Snider is pinning his hopes for resolution of the hotly debated redistricting issue on House Bill 392, passed by recent general session of the Legislature and signed into law by Gov. Spencer Cox on Feb. 13. That law will empower a three-judge district court panel selected from across the state to hear issues with constitutional impact on Utahns.
“We’re finally going to have fairness in this process,” Snider promised GOP members on Mar. 26. “I’m willing to live by any court ruling that I believe is fair. But I don’t believe that’s happening right now.”
Back in 2018, Utah voters passed the Proposition 4 ballot initiative, which created an independent redistricting commission to redraw state congressional maps.
In 2020, the Utah Legislature repealed and replaced the ballot initiative with a law that made the commission purely advisory.
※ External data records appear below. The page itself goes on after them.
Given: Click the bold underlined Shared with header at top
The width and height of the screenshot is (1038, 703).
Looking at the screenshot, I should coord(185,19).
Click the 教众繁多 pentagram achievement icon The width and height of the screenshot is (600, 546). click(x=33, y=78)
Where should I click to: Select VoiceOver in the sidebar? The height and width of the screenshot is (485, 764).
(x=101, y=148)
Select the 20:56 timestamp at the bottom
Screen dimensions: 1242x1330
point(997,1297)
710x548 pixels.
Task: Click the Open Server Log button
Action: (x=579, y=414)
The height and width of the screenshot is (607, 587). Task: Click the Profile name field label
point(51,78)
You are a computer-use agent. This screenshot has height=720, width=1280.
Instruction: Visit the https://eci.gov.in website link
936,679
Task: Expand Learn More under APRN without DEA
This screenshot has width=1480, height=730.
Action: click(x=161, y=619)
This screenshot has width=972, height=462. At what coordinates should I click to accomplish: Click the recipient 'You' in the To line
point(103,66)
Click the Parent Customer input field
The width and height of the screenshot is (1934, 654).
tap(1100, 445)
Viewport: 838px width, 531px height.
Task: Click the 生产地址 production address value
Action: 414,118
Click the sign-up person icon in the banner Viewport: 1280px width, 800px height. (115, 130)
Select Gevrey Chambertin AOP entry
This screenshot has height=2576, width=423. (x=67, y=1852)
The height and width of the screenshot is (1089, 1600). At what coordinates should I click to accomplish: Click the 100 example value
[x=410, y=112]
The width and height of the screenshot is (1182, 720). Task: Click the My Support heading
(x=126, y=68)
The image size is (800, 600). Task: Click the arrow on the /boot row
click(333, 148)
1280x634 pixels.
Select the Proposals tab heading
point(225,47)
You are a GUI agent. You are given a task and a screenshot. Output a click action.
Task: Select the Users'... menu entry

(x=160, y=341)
The legislature then drew its own congressional maps in 2021 that ignored the commission’s recommendations, especially slicing up Salt Lake City to carefully dilute Democrats’ influence.
An advocacy coalition comprised of the League of Women Voters and the Mormon Women for Ethical Government sued the state in March of 2022.
In November of 2025, Judge Gibson rejected a congressional district map proposed by the Utah Legislature in favor of one proposed by voter-rights groups.
In siding with the plaintiffs in the Utah redistricting case, Gibson ruled that the GOP approved map, known as Map C, violated Utah’s citizen-passed anti-gerrymandering law known as Proposition 4.
Snider explained that whenever liberal groups are fighting the Legislature, they always choose Salt Lake County in which to file their lawsuits because they can be confident of getting very liberal rulings from the Third District Court.
When state Republican Chair Rob Axson responded with a voter signature petition initiative to repeal Prop 4, Democrats responded with a counter-petition drive to remove those signatures that was ultimately successful in March.
“The district that was created in Salt Lake County is going to be more liberal than the one that Alexandria Ocasio-Cortez represents in New York City,” Snider argued. “That’s how bad the ruling that Judge Gibson is.”
Even more dangerous, he says, is the notion inherent in Gibson’s ruling that voter initiatives are now considered constitutional amendments that the Legislature cannot modify or alter in any way.
That ruling would have precluded legislative action on recent ballot initiatives on medical marijuana and the extension of Medicaid benefits that would have resulted in legalizing the recreational use of the drug and bankrupted the state, according to Snider.
“But we’re going to fix this,” the House majority leaders reassured fellow Republicans. “We’re working on a solution that’s going to stick.”